As this particular viewer used to be one of the Cork man’s underlings, the notion couldn’t be further from my mind.
Over to Twickenham. The Red Arrows perform a flyover. The anthems are sung. Naturally there follows – yawn — the haka.
It is life, it is death, it is a monumentally self-indulgent piece of onanism which has no place at a World Cup final.
This being October 31st, all sorts of weirdos are cavorting around the place. Look, there’s a New Zealand woman dressed up as a witch! And oooh, there’s a blonde lady from Australia dressed up as Kylie Minogue! Aptly enough, sitting in the soft seats is none other than Prince Harry, a man with plenty of previous when it comes to dressing up in interesting costumes.
One shudders to think of his outfit tonight.

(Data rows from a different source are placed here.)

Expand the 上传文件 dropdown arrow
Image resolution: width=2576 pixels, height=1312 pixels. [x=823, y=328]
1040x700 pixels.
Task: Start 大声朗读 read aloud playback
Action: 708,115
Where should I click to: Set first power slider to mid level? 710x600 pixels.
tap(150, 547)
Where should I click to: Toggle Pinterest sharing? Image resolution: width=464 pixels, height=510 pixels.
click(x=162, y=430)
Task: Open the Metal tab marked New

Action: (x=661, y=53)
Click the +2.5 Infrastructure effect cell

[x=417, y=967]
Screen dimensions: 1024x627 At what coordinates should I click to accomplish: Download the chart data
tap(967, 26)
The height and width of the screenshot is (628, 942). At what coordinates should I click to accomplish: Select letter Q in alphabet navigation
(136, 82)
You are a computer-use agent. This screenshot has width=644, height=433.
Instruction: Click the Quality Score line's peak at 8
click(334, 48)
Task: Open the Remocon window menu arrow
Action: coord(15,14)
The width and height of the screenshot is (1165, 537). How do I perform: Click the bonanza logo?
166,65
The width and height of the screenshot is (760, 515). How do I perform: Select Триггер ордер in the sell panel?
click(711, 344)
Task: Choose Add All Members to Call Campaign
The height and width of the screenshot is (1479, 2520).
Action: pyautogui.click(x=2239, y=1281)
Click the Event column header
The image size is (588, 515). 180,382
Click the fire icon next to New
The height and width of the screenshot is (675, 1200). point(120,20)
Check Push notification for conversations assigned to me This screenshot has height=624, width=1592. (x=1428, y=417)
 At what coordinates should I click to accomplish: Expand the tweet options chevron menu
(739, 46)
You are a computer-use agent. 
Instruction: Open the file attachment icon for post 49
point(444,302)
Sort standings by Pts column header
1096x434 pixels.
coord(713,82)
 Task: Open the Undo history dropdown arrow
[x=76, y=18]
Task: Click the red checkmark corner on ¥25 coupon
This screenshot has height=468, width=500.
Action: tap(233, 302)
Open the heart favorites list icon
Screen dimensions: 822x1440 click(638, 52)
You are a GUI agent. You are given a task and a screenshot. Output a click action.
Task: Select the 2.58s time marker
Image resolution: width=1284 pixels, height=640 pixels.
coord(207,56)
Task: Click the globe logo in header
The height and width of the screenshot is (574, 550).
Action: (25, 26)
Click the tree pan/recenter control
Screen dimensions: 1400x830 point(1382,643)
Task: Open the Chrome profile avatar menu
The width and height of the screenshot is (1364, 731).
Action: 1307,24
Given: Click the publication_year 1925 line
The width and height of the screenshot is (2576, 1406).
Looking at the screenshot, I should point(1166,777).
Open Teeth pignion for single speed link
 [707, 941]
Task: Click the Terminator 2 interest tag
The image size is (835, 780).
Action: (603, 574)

Away we go and within a few minutes of a game involving two other nations we’re treated, irritatingly, to a blast of ‘Swing Low, Sweet Chariot’ from the locals in the crowd. Come on. I mean, what kind of people go to a game their country isn’t playing in and – look at us, look at us! — insist on singing their own battle song? Sorry, English fans, this ain’t about you, so please refrain from trying to make it about you. You’d never get the Irish fans doing that. Oh, hang on a minute...
Dan Carter a penalty for New Zealand. Bernard Foley a penalty to level it. The camera cuts to the lady dressed up as Kylie Minogue. Hang on a minute... she is Kylie Minogue. Or is she? Conor McNamara and Stuart discuss this weighty topic for a moment before concluding she is. Bet they won’t be able to get her out of their heads tonight.
The half wears on and even to this rugby ignoramus it’s clear there’s only going to be one winner. Years of watching a team sport, whatever the sport, equips one with an eye for recognising the superior side in a match. The All Blacks are smoother and more controlled, their first touch cleaner, their ability to do the simple things correctly markedly more pronounced.
They have the momentum. They have the locomotion. (Sorry.) At half-time it’s 16-3 to the holders. Time for a nice cup of tea. Time for a switch of channels and the full-times from the Premier League. Time, in defiance of Matt Cooper, to go trick or treating in my home-made Marty Morrissey outfit. Having scared several old ladies I return after a couple of hours with a bag full of swag.
Fortunately TV3’s ad break is only finishing. Back in studio it’s as though it’s general election day and the experts are making an early call on the make-up of the next government. New Zealand are “clinical, accurate, consistent,” says Keith. Australia’s lineout and restart have failed, laments Matt Williams. He doesn’t know how much they have left in the tank, even at this stage, but it could end up “a big win” for the favourites.
The All Blacks are leading 21-3 when Ben Smith decides to pull an Umaga/O’Driscoll on Drew Mitchell, upon which everything changes. They’re down to 14 men for the next 10 minutes. Australia should be so lucky. Lucky, lucky, lucky. (Sorry again.) Within 30 seconds David Pocock has a try.
Tevita Kuridrani adds another before Smith has served his sentence. Improbably only four points separate the protagonists and Ms Minogue is no doubt – apologies, I’m clean out of Kylie songs for puntastic purposes by now.
New Zealand do what the better teams always do. They maintain their composure and play their way back into the argument. Dan Carter, the unstoppable scoring machine, steadies the ship and the winners finish with a flourish.
Liam Toland, one of the stars of TV3’s coverage, nutshells it neatly. “There’s a million reasons why New Zealand won. Quality setpiece. Buckets of physicality. And ultimately you need to have skill.” The men in black have the lot. Scary alright.